Por Luiz Henrique de Oliveira e Bruno Henrique

(Fotos: Bruno Henrique – Banda B)

Quando estava na cozinha de sua residência, na Rua Nicarágua com a Álvaro Botelho, no bairro Bacacheri, em Curitiba, na tarde do último sábado (30), a representante comercial Elizabete Pascual ouviu um forte barulho e, imediatamente, lembrou da conversa que teve com a mãe dez dias antes.

“Falei para ela que os aviões estavam passando muito perto e disse que poderia acontecer um acidente quando a gente menos espera. Eu temi um possível acidente”, afirmou Elizabete à Banda B, em entrevista na manhã desta segunda-feira (1°).

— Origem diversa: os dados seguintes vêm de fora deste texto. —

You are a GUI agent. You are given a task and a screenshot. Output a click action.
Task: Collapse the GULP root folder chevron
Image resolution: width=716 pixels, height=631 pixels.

A casa dela foi atingida pelo monomotor Cessna 177 Cardina, na tragédia que matou três pessoas. “Moro aqui há 20 anos de aluguel e justamente quando falei sobre um possível acidente veio a tragédia. Na hora estavam em casa eu, minha mãe e minha filha, de seis anos. Conosco nada de mais grave aconteceu, mas a gente sente pelos que morreram”, descreveu.

Na residência da família, o muro foi destruído, bem como parte do forro do teto que pegou fogo. “Agora vamos esperar os responsáveis pela empresa aérea para reparar os danos materiais. Não houve dano a estrutura do imóvel”, disse.

Até o fechamento desta reportagem, ninguém da empresa dona do avião havia procurado a família para ressarcir os prejuízos. O proprietário da aeronave, Marcelo Montezuma, disse que as vistorias estavam em dia e que havia emprestado o avião para os dois amigos. O Centro de Investigações e Prevenção de Acidentes Aeronáuticos investiga as causas da queda.